#### Task instructions
Lines containing "computer": state how many there are in these entries, and write only that number.

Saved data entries
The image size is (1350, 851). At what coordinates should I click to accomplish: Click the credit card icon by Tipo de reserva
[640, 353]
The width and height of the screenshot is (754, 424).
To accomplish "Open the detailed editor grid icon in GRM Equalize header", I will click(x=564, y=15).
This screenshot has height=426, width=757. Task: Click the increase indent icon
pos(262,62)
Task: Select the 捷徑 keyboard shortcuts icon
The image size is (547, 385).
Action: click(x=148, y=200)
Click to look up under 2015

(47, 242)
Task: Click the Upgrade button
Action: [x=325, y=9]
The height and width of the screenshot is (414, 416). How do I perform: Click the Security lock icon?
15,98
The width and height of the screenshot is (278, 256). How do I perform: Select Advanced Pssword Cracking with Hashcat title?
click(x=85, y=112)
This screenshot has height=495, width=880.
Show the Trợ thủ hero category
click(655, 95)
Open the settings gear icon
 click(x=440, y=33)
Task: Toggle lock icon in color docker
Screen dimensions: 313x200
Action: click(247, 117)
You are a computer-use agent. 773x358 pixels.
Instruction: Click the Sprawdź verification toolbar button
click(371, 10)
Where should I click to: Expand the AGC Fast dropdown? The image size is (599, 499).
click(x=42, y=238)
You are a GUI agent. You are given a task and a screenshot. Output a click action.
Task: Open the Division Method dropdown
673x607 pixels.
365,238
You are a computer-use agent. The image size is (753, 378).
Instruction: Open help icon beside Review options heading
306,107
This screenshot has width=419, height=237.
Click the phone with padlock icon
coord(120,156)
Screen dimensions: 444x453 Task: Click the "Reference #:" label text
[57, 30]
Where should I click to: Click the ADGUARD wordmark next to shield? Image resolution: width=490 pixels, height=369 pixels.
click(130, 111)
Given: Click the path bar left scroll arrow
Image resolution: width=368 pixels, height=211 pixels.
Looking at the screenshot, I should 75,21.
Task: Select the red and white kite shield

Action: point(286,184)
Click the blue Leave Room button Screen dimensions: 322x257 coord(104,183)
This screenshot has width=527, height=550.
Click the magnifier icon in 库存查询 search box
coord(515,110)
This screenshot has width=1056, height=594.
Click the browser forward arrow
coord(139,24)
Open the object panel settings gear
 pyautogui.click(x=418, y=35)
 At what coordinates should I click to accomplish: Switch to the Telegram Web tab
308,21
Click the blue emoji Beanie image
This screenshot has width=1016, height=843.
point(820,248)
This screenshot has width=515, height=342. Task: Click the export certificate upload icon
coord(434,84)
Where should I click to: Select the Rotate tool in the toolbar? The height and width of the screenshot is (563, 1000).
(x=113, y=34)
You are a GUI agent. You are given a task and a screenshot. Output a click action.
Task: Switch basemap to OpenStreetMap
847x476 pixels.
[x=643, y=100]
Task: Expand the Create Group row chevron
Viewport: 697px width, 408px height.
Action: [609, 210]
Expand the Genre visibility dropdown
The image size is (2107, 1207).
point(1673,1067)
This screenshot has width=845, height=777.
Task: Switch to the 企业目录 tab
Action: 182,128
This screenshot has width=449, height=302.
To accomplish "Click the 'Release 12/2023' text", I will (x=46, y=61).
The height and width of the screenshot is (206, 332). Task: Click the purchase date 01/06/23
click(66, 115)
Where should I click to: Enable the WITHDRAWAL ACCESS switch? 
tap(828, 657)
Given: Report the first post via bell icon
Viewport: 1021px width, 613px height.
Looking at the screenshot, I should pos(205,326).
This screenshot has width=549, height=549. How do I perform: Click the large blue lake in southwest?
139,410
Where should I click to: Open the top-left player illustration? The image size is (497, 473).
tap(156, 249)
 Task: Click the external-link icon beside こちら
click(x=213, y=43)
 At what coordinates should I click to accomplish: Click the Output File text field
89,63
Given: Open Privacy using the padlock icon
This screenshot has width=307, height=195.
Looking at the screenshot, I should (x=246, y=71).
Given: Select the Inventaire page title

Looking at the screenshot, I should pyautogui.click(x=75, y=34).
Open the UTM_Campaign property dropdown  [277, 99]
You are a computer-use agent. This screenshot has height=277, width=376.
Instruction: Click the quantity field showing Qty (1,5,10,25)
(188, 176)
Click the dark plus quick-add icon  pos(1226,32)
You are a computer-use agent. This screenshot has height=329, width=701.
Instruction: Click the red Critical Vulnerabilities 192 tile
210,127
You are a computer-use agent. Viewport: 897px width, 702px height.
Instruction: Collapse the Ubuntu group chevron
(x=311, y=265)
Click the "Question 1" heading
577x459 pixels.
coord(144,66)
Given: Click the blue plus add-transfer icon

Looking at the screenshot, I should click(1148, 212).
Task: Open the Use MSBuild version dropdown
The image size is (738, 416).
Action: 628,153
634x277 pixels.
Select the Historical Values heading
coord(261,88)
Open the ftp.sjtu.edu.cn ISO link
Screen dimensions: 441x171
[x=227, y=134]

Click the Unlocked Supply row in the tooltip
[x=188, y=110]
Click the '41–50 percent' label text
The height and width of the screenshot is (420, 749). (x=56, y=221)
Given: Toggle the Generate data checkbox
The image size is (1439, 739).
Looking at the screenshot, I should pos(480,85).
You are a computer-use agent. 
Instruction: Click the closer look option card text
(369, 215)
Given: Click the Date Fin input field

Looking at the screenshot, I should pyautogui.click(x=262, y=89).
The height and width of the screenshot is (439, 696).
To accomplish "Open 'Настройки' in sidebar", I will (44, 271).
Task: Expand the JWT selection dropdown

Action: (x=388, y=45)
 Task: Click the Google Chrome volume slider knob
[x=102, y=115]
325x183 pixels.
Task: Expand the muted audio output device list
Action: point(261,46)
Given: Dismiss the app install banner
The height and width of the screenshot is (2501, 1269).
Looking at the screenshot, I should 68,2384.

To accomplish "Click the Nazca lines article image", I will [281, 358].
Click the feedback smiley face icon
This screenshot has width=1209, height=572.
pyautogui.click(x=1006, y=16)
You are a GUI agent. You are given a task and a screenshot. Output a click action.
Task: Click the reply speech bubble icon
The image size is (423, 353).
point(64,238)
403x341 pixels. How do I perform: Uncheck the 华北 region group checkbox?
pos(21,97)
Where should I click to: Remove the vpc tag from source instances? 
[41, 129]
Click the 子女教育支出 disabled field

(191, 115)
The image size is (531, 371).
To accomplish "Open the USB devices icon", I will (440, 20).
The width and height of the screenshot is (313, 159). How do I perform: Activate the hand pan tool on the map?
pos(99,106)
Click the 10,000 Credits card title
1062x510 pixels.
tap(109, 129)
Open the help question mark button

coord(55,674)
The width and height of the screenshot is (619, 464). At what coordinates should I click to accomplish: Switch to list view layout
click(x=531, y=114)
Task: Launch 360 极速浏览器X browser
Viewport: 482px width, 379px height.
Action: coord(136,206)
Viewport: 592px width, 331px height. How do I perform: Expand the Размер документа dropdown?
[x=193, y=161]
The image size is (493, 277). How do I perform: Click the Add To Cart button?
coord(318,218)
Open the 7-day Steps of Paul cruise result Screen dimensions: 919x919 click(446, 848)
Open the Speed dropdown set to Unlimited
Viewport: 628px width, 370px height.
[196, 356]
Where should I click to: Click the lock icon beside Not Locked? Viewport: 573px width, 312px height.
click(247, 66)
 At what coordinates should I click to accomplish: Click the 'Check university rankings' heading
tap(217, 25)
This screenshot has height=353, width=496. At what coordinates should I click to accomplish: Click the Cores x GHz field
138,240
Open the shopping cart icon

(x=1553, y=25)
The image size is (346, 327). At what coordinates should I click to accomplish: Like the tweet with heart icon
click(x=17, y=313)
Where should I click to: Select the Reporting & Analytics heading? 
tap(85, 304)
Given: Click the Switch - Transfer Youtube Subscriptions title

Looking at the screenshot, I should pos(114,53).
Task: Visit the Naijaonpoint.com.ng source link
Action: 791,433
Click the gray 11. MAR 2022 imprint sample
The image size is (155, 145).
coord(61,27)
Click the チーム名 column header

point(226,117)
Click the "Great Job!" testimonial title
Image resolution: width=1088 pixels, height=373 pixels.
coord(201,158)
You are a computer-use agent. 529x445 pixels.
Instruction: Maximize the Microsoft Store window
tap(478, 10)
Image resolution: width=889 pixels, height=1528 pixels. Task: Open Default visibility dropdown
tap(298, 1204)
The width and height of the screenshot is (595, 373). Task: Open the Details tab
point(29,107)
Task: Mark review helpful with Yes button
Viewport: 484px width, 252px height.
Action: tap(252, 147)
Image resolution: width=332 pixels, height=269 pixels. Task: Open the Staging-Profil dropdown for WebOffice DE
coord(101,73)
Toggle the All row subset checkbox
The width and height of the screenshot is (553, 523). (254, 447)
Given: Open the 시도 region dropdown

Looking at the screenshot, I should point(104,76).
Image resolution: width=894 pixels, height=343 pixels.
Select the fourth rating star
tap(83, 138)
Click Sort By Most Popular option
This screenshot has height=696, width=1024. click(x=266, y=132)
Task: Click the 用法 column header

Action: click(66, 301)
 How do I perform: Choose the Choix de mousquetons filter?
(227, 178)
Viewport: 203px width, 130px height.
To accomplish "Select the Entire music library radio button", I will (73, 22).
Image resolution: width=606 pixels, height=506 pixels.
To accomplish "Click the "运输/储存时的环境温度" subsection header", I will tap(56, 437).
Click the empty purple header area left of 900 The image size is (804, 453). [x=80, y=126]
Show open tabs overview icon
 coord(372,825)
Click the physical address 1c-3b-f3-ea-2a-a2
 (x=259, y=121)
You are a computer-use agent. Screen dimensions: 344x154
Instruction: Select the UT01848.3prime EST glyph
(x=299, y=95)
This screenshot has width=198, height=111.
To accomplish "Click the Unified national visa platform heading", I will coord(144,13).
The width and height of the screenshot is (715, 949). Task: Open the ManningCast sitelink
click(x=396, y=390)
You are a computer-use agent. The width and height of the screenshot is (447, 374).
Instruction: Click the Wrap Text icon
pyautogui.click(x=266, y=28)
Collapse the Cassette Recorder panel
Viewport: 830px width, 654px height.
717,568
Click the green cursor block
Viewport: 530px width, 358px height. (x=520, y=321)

#### Result for this exercise
9